Abortion restrictions at the state level mean that people will need to travel across state lines to have abortions — even farther than they do now if states ban abortion outright. (Newsflash, banning abortion does not stop people from getting them.) That means longer absences from work, according to IWPR CEO Nicole Mason. It also means more employees forced to give birth: For every 100 miles a person has to travel, they’re about 25% less likely to be able to have that abortion. And that, of course, means more employees on parental leave, or leaving their jobs altogether (especially if they don’t have access to paid parental leave). Then: staff shortages and extra hiring and training costs.
Abortion bans can hurt revenue, too. See: back in March when a Texas legislator tried (and failed, thus far) to extort Citigroup, threatening to hold its underwriting business in the state hostage unless it reversed its employee policy on covering abortion travel. (They’re not the only ones, of course. Here’s a list of companies that are now explicitly covering employees’ abortion-related expenses.) When governments can cut off revenue streams for attempting to close the access gap, that makes the policy itself bad for business.
For the economy in general
This should be obvious, but women comprise 50% of the population here. (That’s not even counting non-binary people and trans men, both of whom are impacted by abortion restrictions, and whose numbers are growing with each generation.) And despite fluctuations caused by the pandemic, they still comprise roughly half the workforce. Restricting reproductive rights is an issue that will greatly impact the US economy.
The Institute for Women’s Policy Research has estimated that abortion bans and other reproductive health restrictions cost state and local economies $105 billion annually by reducing people with uteruses’ ability to participate in the workforce. If all state-level abortion restrictions were to be eliminated, employed women would earn $101.8 billion more.

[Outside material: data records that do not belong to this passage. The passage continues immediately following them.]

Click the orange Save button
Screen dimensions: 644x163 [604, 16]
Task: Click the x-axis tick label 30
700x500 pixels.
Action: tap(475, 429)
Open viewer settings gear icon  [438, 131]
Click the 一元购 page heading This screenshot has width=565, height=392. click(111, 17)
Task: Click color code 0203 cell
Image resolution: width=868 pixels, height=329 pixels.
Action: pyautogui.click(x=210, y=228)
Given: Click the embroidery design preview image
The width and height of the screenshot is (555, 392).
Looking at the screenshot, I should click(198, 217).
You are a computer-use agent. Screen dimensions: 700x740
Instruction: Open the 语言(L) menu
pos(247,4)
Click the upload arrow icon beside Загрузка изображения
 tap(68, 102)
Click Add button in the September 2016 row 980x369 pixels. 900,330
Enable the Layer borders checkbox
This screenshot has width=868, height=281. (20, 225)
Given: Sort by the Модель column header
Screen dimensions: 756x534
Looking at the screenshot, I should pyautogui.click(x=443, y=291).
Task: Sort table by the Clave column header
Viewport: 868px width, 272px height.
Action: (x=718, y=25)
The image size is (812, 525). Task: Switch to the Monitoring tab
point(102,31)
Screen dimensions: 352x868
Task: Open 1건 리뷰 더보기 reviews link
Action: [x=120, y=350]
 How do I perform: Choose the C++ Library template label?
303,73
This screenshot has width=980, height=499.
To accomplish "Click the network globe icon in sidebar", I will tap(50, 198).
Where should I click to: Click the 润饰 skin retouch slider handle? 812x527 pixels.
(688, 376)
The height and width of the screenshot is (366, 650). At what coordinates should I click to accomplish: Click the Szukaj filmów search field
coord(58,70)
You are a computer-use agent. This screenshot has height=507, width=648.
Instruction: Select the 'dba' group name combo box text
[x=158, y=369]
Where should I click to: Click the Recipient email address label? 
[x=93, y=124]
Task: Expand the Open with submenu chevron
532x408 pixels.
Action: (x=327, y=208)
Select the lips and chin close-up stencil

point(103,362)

The IWPR research also found that, if all state-level abortion restrictions were eliminated, over a half million more women would enter the labor force, and their participation would mean an additional $3 billion in profits and a 9.12% private-sector earnings growth nationwide — and that’s not even counting the potential contributions of others with uteruses.
Reproductive health access, including abortions, relieves strain on public resources, as well — according to one American University analysis, because its availability reduces the likelihood of poverty, it also decreases the probability that people with uteruses will require public assistance.
Abortion bans also dramatically increase mortality rates for people who seek abortions. After Roe v. Wade, deaths from legal abortions declined by 500% over 12 years. And a 2021 Colorado University analysis estimates that banning abortions would increase pregnancy-related deaths by 21% — even more for Black women, by 33%. As many, many economic studies have shown, rising mortality rates are closely associated with negative economic growth.
Let’s keep it real here — abortion bans will always impact the economically vulnerable the most. (Remember author Lindy West’s appearance on The Daily Show?) It’s not just the super-wealthy who will find ways to keep their access to reproductive health; it’s also people fortunate enough to work at companies offering abortion benefits. When an issue hits the poor and struggling hardest, it will increase the wealth gap — and inequality is already hurting the economy (and people) enough as it is.